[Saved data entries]
◆ ◆ ◆ ◆ ◆ ◆ ◆

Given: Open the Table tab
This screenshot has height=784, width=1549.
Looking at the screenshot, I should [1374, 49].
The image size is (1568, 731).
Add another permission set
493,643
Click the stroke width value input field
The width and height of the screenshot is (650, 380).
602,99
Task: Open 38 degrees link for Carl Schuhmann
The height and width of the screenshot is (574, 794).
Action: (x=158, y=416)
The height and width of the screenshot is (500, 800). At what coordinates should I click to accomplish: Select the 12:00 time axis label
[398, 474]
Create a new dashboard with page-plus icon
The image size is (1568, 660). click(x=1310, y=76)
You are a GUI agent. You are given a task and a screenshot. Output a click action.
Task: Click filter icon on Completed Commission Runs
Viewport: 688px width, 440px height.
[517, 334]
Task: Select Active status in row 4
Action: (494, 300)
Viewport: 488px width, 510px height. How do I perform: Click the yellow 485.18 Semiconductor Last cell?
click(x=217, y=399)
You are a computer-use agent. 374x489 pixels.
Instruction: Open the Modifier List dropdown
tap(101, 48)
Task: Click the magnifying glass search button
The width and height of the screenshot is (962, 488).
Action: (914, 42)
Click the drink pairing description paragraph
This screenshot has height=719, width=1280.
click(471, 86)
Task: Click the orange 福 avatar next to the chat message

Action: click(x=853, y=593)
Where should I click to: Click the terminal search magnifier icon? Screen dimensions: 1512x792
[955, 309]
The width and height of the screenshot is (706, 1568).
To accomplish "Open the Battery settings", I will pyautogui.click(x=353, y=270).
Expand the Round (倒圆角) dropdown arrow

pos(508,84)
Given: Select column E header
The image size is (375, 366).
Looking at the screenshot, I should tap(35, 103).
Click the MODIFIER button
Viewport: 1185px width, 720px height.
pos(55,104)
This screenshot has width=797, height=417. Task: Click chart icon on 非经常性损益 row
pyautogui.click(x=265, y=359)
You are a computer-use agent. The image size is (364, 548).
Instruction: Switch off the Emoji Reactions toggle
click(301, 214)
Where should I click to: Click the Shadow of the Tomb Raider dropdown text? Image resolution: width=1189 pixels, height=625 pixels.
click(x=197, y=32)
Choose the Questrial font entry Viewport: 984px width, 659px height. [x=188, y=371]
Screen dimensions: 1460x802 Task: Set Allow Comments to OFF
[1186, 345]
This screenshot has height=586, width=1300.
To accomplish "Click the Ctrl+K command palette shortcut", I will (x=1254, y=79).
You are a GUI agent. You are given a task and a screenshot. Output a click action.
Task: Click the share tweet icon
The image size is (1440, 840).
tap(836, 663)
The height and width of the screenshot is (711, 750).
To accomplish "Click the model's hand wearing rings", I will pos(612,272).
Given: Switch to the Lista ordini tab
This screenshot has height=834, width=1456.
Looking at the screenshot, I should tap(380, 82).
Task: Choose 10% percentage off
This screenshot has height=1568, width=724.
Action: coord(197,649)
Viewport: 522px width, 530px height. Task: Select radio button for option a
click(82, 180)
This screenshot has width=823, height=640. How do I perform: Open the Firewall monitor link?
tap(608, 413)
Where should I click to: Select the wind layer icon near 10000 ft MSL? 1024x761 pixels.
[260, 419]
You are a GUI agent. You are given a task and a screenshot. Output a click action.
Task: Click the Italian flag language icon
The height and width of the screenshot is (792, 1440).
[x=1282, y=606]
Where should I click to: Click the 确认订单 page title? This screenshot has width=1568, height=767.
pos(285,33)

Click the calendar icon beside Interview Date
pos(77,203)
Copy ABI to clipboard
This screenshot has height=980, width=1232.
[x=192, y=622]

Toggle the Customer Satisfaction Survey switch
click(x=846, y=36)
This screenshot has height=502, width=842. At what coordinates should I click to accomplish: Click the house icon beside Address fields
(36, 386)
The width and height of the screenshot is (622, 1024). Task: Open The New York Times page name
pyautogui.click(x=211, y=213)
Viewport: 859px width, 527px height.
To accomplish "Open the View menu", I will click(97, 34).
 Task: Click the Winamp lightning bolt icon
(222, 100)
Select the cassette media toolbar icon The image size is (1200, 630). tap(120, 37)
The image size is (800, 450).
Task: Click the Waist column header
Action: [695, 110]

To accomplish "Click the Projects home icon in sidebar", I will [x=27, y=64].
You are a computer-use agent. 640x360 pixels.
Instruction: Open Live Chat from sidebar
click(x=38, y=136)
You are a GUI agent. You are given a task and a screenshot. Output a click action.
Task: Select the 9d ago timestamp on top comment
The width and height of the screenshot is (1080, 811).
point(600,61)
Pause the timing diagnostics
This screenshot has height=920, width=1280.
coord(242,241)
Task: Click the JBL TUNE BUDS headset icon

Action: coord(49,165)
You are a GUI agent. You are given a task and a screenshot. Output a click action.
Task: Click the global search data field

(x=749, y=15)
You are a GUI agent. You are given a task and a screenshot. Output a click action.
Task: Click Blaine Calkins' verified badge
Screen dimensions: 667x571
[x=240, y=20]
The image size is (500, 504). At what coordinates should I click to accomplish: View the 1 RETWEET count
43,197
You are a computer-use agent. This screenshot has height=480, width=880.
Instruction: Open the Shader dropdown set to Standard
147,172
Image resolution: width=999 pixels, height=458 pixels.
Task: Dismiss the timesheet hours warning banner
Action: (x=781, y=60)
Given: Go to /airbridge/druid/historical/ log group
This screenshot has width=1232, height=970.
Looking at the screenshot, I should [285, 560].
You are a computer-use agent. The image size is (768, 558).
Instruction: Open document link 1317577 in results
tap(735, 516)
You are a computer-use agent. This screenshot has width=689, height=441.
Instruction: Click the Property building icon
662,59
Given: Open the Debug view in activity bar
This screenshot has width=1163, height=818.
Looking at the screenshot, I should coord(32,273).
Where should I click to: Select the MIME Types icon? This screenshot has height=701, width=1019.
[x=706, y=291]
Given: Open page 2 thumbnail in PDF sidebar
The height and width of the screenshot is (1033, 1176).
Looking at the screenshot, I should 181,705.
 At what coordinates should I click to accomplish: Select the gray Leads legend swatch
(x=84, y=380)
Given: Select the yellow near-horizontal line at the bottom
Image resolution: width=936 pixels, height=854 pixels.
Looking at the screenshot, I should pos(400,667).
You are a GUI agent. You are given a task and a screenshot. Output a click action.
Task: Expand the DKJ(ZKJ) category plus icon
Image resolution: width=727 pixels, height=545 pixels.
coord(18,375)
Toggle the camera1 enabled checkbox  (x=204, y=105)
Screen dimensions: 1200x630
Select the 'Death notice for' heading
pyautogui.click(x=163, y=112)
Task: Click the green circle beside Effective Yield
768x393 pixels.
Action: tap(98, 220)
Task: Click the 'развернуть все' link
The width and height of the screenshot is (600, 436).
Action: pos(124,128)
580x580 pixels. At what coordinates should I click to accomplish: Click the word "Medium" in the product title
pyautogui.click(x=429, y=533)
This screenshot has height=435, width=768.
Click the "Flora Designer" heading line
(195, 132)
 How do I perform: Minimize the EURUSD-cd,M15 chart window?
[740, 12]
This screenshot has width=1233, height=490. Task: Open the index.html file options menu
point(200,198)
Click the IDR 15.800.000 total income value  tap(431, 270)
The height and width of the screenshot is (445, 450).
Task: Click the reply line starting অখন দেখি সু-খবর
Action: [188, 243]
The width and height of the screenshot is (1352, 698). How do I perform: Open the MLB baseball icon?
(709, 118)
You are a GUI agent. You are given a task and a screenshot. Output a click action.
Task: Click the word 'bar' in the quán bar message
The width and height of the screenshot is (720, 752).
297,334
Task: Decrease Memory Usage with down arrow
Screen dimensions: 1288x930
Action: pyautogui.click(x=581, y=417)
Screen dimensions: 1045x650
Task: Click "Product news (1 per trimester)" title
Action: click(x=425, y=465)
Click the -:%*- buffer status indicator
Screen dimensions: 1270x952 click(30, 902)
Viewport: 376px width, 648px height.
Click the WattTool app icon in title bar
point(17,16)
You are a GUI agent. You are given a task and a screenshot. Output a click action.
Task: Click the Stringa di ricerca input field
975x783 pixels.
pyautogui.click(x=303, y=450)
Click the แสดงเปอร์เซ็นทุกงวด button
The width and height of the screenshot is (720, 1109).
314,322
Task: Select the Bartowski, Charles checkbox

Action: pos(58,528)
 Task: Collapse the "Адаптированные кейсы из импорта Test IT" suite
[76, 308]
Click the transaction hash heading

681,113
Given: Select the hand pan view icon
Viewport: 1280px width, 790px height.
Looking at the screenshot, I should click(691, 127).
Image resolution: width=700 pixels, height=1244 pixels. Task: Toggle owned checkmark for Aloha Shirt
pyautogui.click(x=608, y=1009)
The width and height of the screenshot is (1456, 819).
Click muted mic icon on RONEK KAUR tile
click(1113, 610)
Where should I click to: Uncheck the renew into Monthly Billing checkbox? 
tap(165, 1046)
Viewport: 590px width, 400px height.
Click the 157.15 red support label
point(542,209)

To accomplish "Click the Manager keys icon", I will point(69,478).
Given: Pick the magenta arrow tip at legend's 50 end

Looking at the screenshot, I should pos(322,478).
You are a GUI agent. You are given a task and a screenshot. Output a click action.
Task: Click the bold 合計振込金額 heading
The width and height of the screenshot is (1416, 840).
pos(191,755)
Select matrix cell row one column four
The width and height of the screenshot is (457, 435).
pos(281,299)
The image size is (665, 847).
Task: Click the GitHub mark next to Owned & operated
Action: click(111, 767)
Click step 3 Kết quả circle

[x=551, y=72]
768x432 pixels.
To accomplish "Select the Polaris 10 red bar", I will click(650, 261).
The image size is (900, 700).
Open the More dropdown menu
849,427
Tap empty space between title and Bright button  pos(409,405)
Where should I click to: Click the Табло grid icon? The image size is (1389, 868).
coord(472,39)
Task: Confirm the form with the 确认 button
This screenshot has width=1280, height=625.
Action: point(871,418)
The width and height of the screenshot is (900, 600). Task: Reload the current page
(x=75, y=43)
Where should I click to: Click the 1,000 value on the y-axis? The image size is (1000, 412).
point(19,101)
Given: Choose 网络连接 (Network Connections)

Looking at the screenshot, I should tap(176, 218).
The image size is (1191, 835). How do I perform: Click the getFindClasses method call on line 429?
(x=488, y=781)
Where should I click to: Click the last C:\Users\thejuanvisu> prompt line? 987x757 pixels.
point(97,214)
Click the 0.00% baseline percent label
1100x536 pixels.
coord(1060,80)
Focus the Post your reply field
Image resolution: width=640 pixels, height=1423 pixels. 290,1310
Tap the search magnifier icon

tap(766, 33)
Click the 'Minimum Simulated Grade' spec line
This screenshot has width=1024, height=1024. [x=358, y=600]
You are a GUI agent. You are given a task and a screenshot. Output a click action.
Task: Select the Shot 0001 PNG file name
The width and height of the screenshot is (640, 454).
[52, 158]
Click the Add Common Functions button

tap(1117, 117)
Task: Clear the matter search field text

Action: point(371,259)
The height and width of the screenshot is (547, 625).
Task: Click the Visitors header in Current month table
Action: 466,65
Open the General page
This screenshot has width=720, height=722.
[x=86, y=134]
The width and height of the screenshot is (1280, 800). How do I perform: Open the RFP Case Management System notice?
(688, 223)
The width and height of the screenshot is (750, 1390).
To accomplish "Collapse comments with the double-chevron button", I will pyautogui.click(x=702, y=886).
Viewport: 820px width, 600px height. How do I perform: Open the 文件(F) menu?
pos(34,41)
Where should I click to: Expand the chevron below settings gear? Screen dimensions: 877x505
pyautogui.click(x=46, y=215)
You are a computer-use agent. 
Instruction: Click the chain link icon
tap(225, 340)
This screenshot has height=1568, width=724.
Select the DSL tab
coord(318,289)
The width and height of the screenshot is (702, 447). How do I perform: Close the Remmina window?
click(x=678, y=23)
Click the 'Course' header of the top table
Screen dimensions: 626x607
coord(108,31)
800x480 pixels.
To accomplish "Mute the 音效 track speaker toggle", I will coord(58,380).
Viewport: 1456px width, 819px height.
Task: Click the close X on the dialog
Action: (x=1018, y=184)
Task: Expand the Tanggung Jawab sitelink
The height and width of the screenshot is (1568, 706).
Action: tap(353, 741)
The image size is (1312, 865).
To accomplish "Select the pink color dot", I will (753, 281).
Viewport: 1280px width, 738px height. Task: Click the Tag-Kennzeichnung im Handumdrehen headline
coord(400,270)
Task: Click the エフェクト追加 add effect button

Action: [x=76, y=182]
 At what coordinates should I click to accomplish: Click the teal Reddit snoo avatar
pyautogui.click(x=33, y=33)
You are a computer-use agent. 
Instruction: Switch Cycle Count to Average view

◆ ◆ ◆ ◆ ◆ ◆ ◆

WHAT TO WORK ON - Repeat only the tail of the entries, exactly: the line containing "Task: Expand the Tanggung Jawab sitelink" and every line after it, to the end.

COMPLETED TASK -
Task: Expand the Tanggung Jawab sitelink
The height and width of the screenshot is (1568, 706).
Action: tap(353, 741)
The image size is (1312, 865).
To accomplish "Select the pink color dot", I will (753, 281).
Viewport: 1280px width, 738px height. Task: Click the Tag-Kennzeichnung im Handumdrehen headline
coord(400,270)
Task: Click the エフェクト追加 add effect button

Action: [x=76, y=182]
 At what coordinates should I click to accomplish: Click the teal Reddit snoo avatar
pyautogui.click(x=33, y=33)
You are a computer-use agent. 
Instruction: Switch Cycle Count to Average view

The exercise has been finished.